Doctors have been claiming for more thanthirty years that lawsuits don’t help keep patients safe from harm. A California law passed in 1975 drastically restricted the legal rights of medical negligence victims, and included a cap on pain and suffering damages of $250,000. Doctors said the law was necessary to protect them from unmerited lawsuits, and that patient safety wouldn’t suffer. Patient advocates have argued that the threat of legal action is a powerful deterrent to medical negligence. The cap on damages in California, and many other states, has made it harder for patients to find legal representation, even in the most egregious cases. Imagine my surprise when I saw doctors arguing for legal rights too. As reported by the Associated Press today:
Top doctors who run one of the most influential U.S. medical journals are giving the U.S. Supreme Court some unsolicited legal advice about a major case.
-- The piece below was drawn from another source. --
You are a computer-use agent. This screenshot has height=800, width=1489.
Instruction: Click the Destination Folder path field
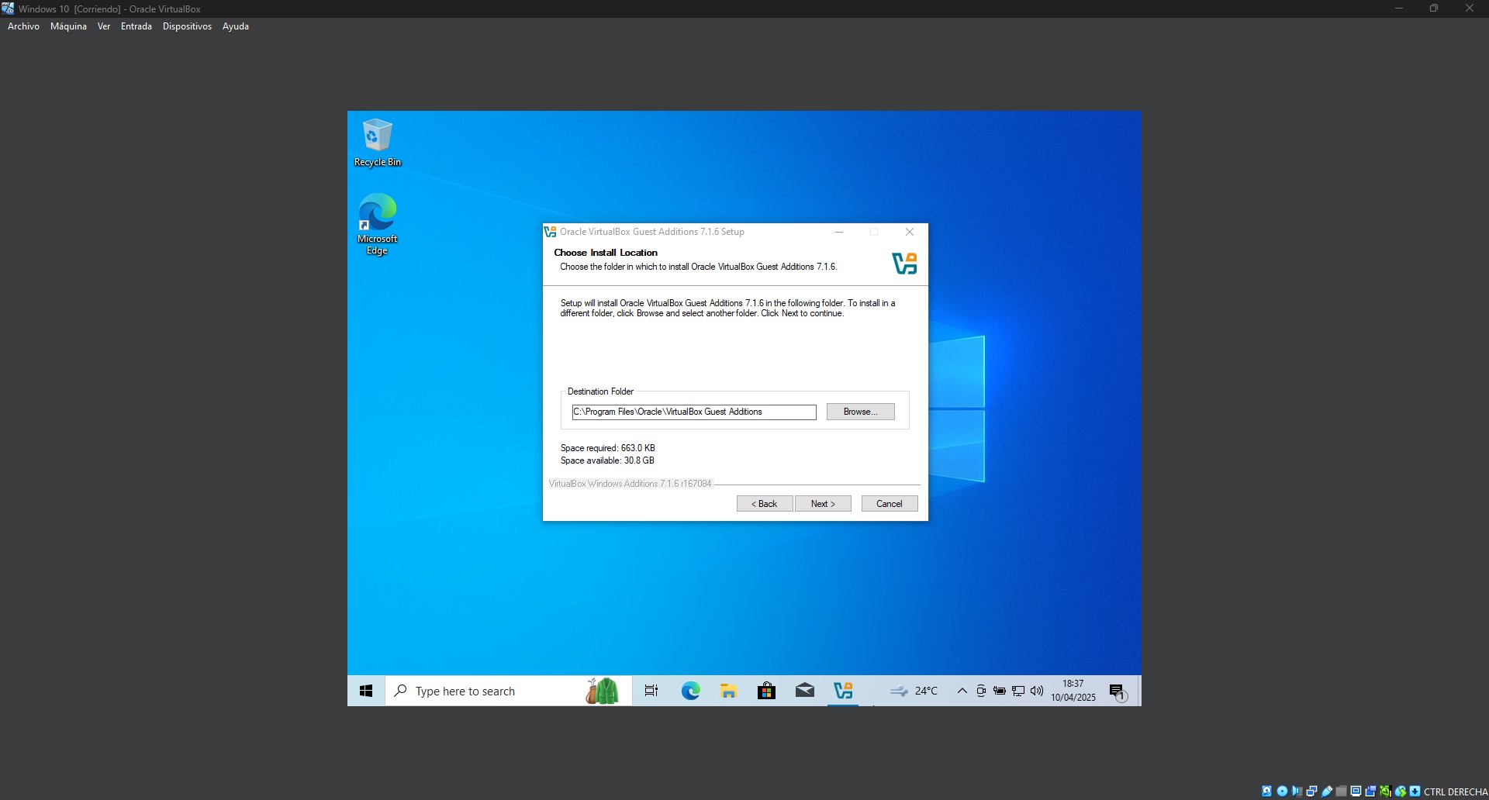point(694,412)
Lawsuits can serve as "a vital deterrent” and protect consumers if drug companies do not disclose risks to the U.S. Food and Drug Administration before it approves medicines for use, the editors of the New England Journal of Medicine said in a friend-of-the-court brief. The FDA "is in no position” to guarantee drug safety, the brief said.
At issue is Wyeth v. Levine, a case expected to be heard late this year that could have far-reaching implications for litigation over allegedly harmful drugs, such as the painkiller Vioxx.
So lawsuits are important to help ensure drug safety, but not patient safety in the hospital? Unlikely. If it’s true for one it has to be true for the other. The threat of legal action helps keep patients safe.